It’s close to midnight and the newspaper is almost empty. Kagome and Sango are the only ones left in the editorial department, making some last minute edits. Sango’s husband has called four times by now, only to receive the same cranky lines Sango always hisses, flushed, flustered – I’ll be done soon and go to sleep already and stop calling every twenty minutes. Kagome shakes her head, offering to shoulder the rest of the work. Not much is left, and unlike Sango, no one waits for her back home. 

“You sure you can finish up all on your own?” Sango grimaces, seemingly torn, but Kagome can tell she really wants to go home, if only to berate her worrywart of a husband for always making such a big deal out of her overtime.

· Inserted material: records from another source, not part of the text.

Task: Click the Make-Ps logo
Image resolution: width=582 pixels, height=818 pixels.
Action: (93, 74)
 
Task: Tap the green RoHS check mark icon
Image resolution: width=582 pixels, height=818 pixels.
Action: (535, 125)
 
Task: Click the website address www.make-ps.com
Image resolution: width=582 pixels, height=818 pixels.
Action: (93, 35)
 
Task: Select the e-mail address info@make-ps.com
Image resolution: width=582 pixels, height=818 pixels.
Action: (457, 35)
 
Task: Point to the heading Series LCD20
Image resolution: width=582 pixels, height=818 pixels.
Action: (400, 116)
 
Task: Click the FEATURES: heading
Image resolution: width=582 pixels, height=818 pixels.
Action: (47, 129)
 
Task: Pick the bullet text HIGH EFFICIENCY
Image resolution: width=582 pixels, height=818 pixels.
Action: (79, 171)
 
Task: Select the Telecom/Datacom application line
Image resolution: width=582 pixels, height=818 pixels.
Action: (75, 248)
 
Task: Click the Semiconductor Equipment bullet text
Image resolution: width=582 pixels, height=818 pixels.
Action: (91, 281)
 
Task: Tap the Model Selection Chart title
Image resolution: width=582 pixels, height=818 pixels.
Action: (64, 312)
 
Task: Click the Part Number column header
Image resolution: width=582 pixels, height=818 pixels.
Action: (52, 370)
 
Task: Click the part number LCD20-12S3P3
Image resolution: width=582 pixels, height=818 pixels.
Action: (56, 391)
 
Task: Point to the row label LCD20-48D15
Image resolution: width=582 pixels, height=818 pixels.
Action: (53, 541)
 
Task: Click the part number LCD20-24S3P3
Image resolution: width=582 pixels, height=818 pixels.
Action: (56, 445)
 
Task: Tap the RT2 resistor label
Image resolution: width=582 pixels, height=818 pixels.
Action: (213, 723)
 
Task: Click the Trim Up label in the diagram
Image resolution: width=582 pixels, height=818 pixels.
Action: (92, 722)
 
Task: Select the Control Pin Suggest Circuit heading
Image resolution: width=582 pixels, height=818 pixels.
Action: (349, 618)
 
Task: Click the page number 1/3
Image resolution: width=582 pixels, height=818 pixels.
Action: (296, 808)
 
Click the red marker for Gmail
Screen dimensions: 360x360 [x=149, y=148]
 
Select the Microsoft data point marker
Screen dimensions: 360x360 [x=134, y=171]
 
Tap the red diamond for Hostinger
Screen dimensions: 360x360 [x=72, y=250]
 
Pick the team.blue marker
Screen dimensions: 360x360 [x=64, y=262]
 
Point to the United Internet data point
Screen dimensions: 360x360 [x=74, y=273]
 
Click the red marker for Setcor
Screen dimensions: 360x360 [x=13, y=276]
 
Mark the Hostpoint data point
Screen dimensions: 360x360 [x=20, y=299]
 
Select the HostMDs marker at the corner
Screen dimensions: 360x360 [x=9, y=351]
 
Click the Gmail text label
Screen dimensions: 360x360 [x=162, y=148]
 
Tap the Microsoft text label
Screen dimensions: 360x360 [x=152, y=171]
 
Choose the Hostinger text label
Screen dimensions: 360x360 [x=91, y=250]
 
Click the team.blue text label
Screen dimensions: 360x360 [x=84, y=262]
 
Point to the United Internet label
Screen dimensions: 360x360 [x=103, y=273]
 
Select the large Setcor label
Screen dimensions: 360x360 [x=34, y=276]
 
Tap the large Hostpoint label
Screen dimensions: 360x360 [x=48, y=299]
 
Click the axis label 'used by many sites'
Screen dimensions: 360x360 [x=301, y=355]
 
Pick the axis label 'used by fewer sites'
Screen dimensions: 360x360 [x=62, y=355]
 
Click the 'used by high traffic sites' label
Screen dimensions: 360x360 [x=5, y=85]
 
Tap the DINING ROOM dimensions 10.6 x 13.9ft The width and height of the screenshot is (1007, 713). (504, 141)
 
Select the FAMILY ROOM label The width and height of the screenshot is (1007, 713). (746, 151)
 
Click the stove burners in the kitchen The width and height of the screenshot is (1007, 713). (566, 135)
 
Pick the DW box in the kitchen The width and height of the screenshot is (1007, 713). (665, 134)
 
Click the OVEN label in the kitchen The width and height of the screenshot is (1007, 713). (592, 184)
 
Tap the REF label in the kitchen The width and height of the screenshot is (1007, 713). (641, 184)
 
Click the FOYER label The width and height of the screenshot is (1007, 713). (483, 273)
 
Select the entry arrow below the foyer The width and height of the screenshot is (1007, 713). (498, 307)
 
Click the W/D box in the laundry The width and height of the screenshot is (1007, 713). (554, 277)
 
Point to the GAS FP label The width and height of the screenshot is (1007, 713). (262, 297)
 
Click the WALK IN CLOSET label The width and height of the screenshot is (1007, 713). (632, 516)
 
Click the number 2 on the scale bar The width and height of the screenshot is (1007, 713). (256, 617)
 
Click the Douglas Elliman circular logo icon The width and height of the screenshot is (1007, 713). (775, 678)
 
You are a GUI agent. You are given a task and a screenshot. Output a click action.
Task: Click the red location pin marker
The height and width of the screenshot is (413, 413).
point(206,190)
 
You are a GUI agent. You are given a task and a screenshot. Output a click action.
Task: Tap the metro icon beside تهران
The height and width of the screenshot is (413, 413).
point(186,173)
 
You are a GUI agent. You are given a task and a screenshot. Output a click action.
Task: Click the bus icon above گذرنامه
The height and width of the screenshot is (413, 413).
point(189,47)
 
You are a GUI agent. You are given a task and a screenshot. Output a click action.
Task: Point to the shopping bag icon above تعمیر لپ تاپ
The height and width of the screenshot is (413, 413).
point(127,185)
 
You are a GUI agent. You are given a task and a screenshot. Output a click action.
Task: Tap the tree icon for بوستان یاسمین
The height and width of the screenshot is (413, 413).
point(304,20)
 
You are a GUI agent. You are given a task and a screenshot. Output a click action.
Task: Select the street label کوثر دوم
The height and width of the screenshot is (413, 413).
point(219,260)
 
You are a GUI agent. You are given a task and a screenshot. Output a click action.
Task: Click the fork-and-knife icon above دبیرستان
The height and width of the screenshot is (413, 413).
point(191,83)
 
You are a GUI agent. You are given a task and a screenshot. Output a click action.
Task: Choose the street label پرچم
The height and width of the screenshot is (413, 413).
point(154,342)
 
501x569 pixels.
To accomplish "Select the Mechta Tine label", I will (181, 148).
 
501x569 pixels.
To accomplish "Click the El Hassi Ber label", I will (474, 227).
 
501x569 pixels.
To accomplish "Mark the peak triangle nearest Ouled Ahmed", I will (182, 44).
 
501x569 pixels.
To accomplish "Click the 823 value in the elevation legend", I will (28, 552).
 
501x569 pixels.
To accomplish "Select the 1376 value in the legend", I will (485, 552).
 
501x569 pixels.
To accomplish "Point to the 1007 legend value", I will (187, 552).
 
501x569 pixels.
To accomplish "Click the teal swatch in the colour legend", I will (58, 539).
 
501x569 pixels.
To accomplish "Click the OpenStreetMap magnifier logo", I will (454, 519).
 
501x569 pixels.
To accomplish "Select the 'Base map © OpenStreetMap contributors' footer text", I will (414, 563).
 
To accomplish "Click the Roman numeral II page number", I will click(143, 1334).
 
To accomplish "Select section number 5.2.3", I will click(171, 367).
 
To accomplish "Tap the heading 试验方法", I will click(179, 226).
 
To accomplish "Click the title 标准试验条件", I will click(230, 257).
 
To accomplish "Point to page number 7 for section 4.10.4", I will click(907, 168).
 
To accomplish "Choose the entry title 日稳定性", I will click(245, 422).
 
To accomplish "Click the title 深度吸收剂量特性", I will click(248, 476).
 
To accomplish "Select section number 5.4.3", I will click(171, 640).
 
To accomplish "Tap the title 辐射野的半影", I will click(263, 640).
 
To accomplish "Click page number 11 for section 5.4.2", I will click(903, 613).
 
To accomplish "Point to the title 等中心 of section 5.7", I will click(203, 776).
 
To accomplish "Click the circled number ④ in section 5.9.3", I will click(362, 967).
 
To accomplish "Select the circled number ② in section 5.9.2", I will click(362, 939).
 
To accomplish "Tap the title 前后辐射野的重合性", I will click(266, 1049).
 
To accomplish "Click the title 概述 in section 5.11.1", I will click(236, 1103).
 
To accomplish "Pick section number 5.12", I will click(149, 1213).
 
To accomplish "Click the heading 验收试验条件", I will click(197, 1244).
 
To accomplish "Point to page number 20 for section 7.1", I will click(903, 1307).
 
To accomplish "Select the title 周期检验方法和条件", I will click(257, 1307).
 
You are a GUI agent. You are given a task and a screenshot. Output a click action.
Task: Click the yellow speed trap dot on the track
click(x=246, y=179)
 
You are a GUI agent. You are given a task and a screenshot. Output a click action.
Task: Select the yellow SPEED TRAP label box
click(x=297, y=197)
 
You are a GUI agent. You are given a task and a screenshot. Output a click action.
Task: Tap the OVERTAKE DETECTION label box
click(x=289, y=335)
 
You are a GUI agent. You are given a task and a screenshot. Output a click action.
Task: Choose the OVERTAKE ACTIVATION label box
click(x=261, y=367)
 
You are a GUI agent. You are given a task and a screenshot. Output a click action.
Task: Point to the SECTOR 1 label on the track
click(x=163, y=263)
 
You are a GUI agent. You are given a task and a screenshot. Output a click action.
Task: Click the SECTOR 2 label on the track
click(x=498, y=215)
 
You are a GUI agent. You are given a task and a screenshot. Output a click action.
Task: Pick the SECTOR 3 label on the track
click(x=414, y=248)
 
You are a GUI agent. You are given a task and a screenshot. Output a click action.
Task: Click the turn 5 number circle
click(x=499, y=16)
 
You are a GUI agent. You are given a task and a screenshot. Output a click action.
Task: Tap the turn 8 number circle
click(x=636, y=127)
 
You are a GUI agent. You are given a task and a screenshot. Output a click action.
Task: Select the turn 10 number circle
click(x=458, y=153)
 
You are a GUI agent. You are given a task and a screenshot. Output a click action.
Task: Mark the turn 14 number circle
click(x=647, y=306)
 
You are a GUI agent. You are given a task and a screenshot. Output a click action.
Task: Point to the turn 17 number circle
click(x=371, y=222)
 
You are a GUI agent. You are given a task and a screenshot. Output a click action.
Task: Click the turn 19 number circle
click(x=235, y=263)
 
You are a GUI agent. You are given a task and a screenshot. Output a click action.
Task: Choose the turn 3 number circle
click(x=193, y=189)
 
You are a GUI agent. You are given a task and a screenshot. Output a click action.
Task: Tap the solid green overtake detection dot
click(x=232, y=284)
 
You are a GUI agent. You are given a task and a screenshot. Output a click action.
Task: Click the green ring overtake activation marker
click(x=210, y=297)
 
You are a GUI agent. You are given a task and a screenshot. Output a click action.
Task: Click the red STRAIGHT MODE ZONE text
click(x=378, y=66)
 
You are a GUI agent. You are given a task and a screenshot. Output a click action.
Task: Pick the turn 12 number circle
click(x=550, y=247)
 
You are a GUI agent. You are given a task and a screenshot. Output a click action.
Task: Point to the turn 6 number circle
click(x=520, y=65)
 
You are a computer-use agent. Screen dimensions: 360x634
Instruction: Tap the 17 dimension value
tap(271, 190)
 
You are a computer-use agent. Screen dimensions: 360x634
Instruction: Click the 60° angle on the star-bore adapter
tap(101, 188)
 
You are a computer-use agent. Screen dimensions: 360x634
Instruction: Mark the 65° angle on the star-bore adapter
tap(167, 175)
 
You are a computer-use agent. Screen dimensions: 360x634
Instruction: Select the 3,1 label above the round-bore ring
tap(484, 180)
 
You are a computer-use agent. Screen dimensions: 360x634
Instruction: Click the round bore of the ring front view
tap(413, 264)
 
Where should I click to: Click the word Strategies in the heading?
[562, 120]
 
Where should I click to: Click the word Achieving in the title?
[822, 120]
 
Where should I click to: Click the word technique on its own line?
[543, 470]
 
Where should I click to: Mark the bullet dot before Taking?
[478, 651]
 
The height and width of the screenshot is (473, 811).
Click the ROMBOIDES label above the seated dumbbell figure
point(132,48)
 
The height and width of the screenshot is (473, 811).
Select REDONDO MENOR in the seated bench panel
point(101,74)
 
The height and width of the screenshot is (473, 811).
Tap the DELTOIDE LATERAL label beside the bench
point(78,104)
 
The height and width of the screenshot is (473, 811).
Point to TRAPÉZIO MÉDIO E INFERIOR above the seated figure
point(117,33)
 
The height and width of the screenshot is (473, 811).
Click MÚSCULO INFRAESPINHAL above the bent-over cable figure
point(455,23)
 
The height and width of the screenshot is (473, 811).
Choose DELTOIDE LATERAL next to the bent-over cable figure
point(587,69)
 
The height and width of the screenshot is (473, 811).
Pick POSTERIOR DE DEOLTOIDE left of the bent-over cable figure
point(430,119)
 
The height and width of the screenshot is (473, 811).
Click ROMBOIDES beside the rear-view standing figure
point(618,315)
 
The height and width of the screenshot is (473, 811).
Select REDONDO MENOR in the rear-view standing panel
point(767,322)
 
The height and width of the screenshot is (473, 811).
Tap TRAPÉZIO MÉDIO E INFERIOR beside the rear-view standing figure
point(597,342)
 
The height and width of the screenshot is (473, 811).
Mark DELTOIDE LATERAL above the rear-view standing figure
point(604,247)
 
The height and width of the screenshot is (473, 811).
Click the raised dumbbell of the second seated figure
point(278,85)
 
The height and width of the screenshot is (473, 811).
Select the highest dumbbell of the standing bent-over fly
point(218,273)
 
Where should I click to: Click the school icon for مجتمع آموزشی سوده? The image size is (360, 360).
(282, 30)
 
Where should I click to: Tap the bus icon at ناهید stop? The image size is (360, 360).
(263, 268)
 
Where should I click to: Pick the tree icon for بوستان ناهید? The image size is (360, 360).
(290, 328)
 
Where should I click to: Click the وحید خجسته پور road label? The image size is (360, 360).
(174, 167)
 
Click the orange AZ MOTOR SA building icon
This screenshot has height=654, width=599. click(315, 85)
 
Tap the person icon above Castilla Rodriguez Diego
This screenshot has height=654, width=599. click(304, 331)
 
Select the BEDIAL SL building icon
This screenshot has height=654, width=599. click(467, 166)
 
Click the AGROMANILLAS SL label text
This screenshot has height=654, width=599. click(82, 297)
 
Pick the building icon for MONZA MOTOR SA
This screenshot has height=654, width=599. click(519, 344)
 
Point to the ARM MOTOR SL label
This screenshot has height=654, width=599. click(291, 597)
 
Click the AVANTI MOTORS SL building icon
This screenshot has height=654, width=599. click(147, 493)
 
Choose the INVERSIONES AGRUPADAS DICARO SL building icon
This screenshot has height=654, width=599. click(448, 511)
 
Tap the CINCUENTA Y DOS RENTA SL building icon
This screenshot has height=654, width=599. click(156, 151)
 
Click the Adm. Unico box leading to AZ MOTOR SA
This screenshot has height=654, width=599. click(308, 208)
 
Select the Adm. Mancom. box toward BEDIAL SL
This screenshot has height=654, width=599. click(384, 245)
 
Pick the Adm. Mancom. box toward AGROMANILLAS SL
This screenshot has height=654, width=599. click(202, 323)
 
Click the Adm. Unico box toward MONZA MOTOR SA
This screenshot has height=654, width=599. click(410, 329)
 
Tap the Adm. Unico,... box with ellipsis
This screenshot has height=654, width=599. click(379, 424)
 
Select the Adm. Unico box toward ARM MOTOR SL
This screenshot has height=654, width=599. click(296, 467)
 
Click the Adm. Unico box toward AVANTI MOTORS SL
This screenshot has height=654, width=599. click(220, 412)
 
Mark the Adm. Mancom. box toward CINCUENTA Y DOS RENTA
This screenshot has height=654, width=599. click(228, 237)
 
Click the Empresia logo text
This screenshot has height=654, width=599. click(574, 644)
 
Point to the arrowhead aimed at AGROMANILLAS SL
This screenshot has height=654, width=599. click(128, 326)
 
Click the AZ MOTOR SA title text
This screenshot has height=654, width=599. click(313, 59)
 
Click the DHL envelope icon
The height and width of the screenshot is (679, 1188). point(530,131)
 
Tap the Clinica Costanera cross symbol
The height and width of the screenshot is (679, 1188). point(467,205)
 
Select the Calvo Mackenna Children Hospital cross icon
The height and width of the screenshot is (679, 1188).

“Yeah, I’ll be fine.” Kagome sighs, all but shoos her away. “Go home before your husband comes to take you by force.”

“Alright, thanks. I’ll see you tomorrow.” Sango’s smile is full of gratitude and relief. She’s halfway out of the office when she turns around with another smile. “Oh, and lunch is on me.”

Kagome waves absentmindedly. Being treated to lunch is nice and all, and she doesn’t dislike Sango, but that’s not why she’s offered to take on the extra work. She just likes working alone. It’s quiet and calm and she doesn’t have to deal with other people. Her coworkers think she’s a perfectionist. An overachiever. A workaholic. Someone who has no life outside of work. They aren’t wrong…but they aren’t right either. She works long hours because she has to pay for her brother’s tuition and she has no social life because she can’t stand most people.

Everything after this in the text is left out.